Par Ouafia KhenicheDepuis le début de l'année 2019, 74 femmes sont mortes sous les coups de leurs conjoints ou ex conjoint. Un constat que ne supportent plus les familles de victimes. Proches et amis ont créé un collectif qui se rassemble ce samedi à Paris. Des lois existent mais insuffisantes ou inappliquées.

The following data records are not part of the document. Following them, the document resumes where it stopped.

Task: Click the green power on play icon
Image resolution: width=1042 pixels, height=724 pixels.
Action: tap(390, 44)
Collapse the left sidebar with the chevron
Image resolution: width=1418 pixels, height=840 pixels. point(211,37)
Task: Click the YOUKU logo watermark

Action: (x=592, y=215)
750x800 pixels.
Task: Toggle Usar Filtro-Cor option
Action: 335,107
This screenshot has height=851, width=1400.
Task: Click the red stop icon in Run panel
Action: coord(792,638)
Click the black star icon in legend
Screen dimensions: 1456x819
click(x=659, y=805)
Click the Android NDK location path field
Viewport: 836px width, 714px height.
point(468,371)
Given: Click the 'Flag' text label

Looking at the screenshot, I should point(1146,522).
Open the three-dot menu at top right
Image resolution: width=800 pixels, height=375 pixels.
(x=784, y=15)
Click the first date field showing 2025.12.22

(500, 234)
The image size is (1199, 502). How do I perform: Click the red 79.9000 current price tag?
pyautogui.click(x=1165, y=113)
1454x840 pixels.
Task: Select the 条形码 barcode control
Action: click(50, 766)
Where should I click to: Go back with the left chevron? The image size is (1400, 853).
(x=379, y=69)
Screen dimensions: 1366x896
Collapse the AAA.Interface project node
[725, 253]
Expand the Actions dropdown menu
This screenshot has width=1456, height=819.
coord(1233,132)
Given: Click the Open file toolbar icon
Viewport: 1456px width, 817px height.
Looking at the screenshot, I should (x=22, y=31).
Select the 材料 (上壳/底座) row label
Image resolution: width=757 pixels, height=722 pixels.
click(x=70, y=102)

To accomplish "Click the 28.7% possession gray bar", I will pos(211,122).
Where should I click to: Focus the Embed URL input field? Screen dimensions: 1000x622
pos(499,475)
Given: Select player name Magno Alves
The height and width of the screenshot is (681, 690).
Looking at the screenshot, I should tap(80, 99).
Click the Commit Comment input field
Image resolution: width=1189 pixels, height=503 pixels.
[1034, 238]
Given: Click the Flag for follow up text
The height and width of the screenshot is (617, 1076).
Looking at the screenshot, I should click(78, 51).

Pendant 22 ans, Anne-Caroline n'a pas pu raconter. Les viols, les coups, les insultes... Récemment, elle a rejoint le groupe " Féminicides par compagnon ou ex", qui manifestera ce samedi à Paris. Au lendemain d' une tribune publiée dans Le Monde demandant au président de la République de réagir. Aujourd'hui, Anne-Caroline a décidé de témoigner de ce jour terrible où son père a tué sa mère.
A l'époque, Anne-Caroline a 17 ans mais dans la mémoire de cette femme qui a 39 ans aujourd'hui, chaque seconde de cette journée est gravée à tout jamais : "Le matin du 23 février 1997, j'ai été réveillée par les cris de mon père qui disait qu'il avait tué ma maman.".
Sa voix tremble mais les souvenirs sont là, inaltérés. L’adolescente entre dans la chambre de ses parents et découvre le corps sans vie de sa mère sur le lit.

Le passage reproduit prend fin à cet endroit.